* _Exercise prompt_: Somewhere below are a line with "The height and width of the screenshot is (678, 1229)." and a later line with "Tap the Suning". Output exactly those lines and all lines between them.

Recorded data:

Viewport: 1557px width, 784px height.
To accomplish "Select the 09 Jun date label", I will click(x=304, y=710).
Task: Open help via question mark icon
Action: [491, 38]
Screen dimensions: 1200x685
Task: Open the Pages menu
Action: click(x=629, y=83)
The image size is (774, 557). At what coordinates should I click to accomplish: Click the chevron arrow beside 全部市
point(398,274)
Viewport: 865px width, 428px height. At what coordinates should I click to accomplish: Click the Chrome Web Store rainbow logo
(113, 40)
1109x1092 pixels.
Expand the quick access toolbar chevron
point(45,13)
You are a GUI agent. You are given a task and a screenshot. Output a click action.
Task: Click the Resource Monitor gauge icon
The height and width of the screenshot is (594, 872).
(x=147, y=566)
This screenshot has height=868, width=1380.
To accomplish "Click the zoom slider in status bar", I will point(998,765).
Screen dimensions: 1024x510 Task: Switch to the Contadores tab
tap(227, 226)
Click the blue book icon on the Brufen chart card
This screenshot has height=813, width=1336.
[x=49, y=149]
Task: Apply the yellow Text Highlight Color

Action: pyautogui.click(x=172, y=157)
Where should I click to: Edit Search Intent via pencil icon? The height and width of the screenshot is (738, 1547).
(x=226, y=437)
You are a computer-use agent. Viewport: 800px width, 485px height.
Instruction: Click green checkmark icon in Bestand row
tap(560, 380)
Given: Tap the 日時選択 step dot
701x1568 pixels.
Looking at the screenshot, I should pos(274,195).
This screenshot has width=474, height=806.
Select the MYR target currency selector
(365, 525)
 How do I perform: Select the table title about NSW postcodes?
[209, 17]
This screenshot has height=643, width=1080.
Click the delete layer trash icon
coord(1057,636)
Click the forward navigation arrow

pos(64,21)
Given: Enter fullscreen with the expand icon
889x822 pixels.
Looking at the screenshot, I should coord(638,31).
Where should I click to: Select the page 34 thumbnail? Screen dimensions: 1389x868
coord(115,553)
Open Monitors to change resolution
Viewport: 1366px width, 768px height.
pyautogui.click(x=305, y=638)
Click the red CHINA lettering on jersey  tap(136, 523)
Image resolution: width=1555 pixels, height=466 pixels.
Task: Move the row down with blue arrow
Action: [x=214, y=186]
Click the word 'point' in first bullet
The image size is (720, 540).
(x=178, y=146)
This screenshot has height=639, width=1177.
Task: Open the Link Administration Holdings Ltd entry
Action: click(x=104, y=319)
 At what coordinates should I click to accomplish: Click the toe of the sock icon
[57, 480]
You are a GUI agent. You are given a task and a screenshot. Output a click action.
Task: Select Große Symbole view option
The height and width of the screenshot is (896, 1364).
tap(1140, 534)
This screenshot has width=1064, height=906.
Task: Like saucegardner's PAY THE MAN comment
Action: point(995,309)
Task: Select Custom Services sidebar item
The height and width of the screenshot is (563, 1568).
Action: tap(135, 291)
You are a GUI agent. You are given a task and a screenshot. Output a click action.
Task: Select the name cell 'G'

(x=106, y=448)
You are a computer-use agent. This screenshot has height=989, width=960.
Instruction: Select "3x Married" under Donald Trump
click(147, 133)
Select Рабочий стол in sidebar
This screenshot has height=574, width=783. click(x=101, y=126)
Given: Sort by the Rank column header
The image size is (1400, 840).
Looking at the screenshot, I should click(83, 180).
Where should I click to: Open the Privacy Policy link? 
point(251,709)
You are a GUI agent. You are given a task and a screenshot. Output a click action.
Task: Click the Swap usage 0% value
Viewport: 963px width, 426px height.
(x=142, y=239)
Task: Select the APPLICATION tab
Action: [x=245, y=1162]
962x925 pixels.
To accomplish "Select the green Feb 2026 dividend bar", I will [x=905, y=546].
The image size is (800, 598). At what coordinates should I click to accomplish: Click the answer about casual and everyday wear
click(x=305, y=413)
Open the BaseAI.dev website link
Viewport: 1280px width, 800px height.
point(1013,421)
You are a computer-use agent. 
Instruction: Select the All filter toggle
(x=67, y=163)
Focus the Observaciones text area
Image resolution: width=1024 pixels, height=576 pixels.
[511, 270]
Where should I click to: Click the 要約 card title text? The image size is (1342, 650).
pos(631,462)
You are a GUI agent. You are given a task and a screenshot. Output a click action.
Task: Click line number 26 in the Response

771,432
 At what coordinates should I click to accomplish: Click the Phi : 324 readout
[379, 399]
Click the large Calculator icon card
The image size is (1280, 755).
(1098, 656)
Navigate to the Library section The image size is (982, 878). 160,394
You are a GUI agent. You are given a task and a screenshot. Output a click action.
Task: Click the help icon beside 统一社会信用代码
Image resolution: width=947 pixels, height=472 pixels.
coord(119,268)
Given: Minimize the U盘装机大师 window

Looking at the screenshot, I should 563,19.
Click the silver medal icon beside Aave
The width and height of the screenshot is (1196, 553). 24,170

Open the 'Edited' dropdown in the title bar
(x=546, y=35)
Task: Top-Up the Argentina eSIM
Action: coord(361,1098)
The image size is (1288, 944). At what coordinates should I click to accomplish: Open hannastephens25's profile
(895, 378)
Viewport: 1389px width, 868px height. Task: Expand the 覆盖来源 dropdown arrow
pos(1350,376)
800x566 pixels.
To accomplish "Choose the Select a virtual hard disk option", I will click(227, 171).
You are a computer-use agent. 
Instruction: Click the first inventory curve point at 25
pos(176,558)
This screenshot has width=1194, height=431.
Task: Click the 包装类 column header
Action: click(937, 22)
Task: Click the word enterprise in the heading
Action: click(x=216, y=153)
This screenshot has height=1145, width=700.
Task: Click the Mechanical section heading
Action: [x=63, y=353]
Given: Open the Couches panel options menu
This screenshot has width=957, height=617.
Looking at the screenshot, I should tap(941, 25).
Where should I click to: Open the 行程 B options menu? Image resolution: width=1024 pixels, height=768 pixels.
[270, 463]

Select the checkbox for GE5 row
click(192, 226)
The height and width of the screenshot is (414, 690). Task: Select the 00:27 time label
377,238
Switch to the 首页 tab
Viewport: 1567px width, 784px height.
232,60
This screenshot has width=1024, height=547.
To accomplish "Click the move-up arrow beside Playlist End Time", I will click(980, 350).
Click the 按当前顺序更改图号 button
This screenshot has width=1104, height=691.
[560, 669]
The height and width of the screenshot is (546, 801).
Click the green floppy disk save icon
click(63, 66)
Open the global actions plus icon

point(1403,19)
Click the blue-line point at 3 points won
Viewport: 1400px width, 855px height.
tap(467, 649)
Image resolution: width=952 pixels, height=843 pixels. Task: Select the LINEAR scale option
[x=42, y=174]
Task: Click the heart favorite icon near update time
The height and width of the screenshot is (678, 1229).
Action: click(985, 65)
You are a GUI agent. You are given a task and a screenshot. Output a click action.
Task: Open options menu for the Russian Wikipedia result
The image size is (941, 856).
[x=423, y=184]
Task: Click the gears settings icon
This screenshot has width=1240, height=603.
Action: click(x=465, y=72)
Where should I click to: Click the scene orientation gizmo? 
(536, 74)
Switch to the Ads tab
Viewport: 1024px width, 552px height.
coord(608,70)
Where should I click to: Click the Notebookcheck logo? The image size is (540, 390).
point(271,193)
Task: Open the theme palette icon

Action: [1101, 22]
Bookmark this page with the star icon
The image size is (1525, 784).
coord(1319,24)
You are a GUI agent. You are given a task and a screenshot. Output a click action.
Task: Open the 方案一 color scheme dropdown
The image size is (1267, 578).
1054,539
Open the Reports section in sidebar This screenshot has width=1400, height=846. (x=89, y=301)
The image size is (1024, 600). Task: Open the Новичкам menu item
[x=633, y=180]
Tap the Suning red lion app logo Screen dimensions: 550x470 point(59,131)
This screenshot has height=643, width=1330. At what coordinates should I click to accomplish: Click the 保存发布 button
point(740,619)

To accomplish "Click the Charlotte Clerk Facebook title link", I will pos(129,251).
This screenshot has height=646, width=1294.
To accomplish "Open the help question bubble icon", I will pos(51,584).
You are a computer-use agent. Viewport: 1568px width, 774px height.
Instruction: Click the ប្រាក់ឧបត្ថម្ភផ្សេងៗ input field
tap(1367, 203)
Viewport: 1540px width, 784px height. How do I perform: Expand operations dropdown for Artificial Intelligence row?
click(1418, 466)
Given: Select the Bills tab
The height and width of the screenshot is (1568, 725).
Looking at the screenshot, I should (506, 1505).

* _Answer area_:
The height and width of the screenshot is (678, 1229).
Action: click(985, 65)
You are a GUI agent. You are given a task and a screenshot. Output a click action.
Task: Open options menu for the Russian Wikipedia result
The image size is (941, 856).
[x=423, y=184]
Task: Click the gears settings icon
This screenshot has width=1240, height=603.
Action: click(x=465, y=72)
Where should I click to: Click the scene orientation gizmo? 
(536, 74)
Switch to the Ads tab
Viewport: 1024px width, 552px height.
coord(608,70)
Where should I click to: Click the Notebookcheck logo? The image size is (540, 390).
point(271,193)
Task: Open the theme palette icon

Action: [1101, 22]
Bookmark this page with the star icon
The image size is (1525, 784).
coord(1319,24)
You are a GUI agent. You are given a task and a screenshot. Output a click action.
Task: Open the 方案一 color scheme dropdown
The image size is (1267, 578).
1054,539
Open the Reports section in sidebar This screenshot has width=1400, height=846. (x=89, y=301)
The image size is (1024, 600). Task: Open the Новичкам menu item
[x=633, y=180]
Tap the Suning red lion app logo Screen dimensions: 550x470 point(59,131)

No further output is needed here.